O tym, jakie skutki ma dla polskiej gospodarki i społeczeństwa migracja ze Wschodu rozmawiali na Katolickim Uniwersytecie Lubelskim uczestnicy konferencji naukowej „Migracje do Unii Europejskiej – szanse i wyzwania”.
Szacuje się, że w Polsce przebywa ponad milion osób ze Wschodu. Najliczniejsza grupa to Ukraińcy, którzy w Polsce uczą się, studiują i pracują.
Zdaniem doktora Andrzeja Szabaciuka z Instytutu Nauk Politycznych i Spraw Międzynarodowych KUL, są to ludzie, którzy nie szukają pieniędzy w systemie socjalnym, ale pracy – i to jest szansa rozwoju dla naszej gospodarki: – Tacy migranci są potrzebni. Jesteśmy społeczeństwem, które samo przez wiele lat doświadczało zjawiska emigracji za chlebem.
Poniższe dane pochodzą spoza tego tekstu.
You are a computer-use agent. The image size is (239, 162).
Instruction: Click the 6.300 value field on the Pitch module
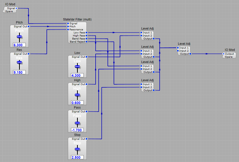point(19,45)
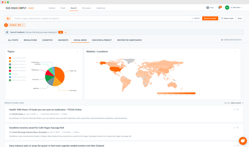
Task: Click the Configure Widgets icon
Action: click(x=222, y=40)
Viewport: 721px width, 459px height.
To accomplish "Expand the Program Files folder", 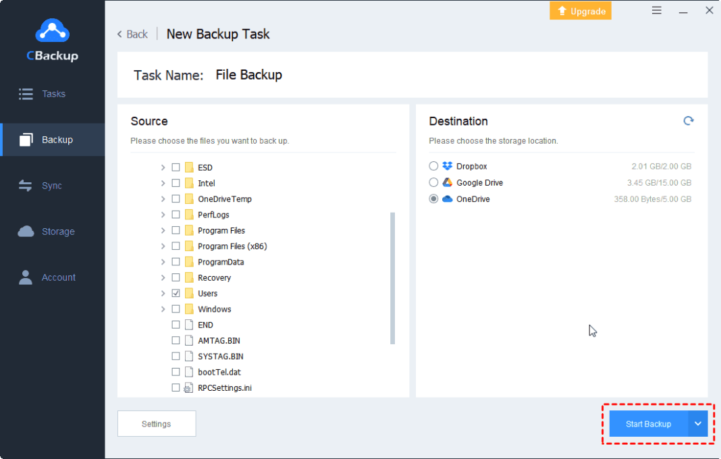I will coord(163,230).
Wiemy jak to wygląda. Często w naszych rodzinach są osoby, które wyjechały i pracują zagranicą. Rozumiemy też po części Ukraińców, którzy w trudnych okolicznościach szukają lepszego życia.
Wśród prelegentów byli między innymi pracownicy naukowi zajmujący się problemami migracji, urzędnicy Ministerstwa Spraw Wewnętrznych, urzędu do spraw cudzoziemców, a także pracownicy Przedstawicielstwa Komisji Europejskiej w Polsce.